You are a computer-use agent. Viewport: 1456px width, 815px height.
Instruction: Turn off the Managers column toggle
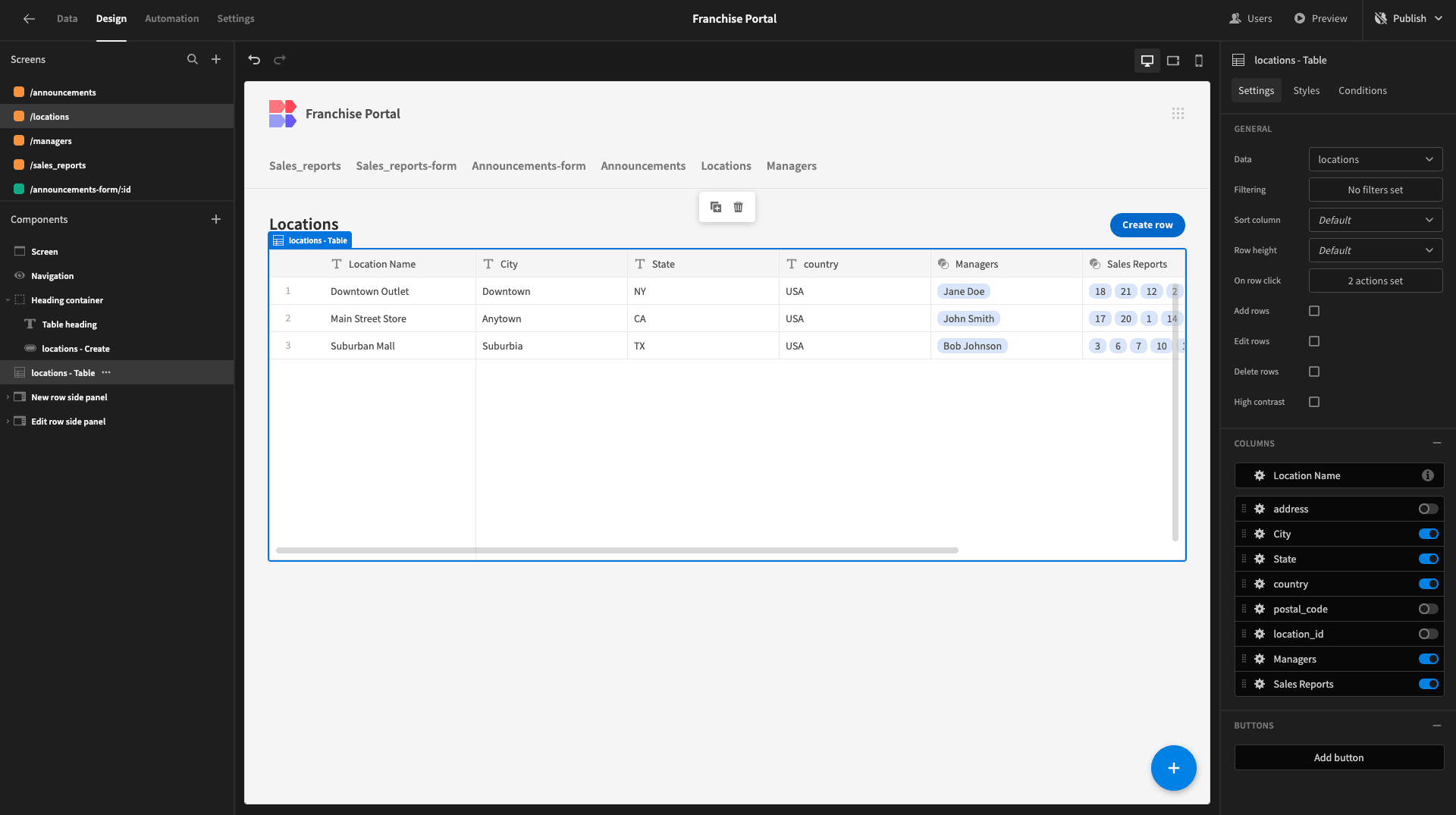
...
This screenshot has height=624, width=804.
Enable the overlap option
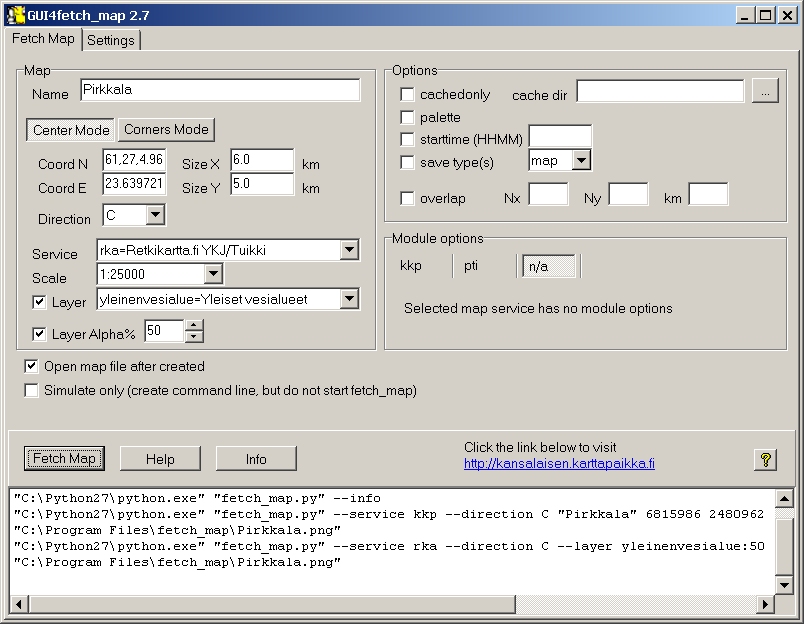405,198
---
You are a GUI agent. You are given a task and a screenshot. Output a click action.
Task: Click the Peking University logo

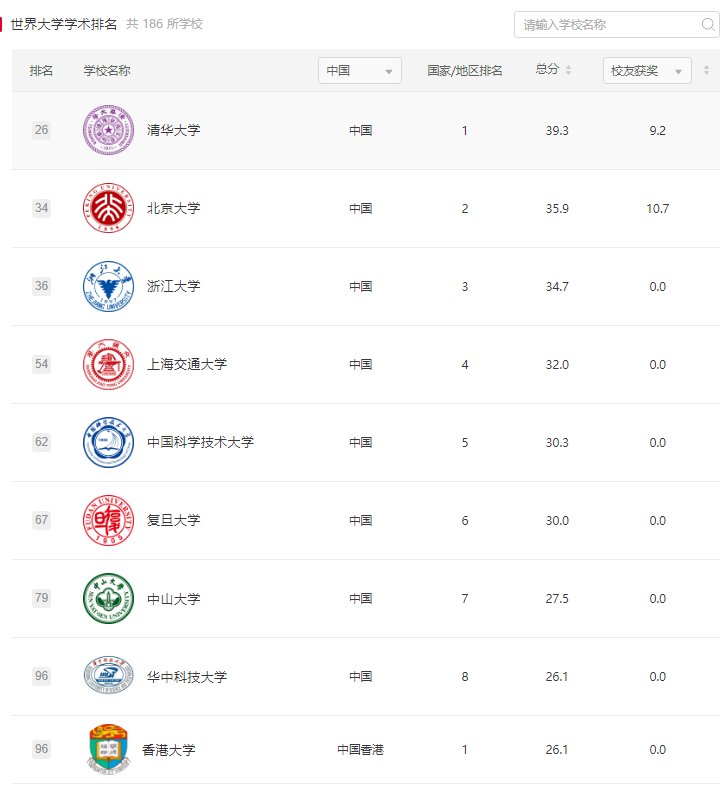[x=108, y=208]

-- INSTRUCTIONS TO FOLLOW --
Working through the records above, copy each line in which "width" is found.

-- EXPECTED ANSWER --
You are a computer-use agent. Viewport: 1456px width, 815px height.
This screenshot has height=624, width=804.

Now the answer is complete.